**Problem description**
When you answer, copy every line of the listing below exactly.

**Provided records**

━━━━━━━━━━━━━━━━

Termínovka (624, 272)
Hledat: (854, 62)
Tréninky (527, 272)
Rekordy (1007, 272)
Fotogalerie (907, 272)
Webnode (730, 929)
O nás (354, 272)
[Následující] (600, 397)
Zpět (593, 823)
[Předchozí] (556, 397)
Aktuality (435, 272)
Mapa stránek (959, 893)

━━━━━━━━━━━━━━━━

**Task answer**
Termínovka (624, 272)
Hledat: (854, 62)
Tréninky (527, 272)
Rekordy (1007, 272)
Fotogalerie (907, 272)
Webnode (730, 929)
O nás (354, 272)
[Následující] (600, 397)
Zpět (593, 823)
[Předchozí] (556, 397)
Aktuality (435, 272)
Mapa stránek (959, 893)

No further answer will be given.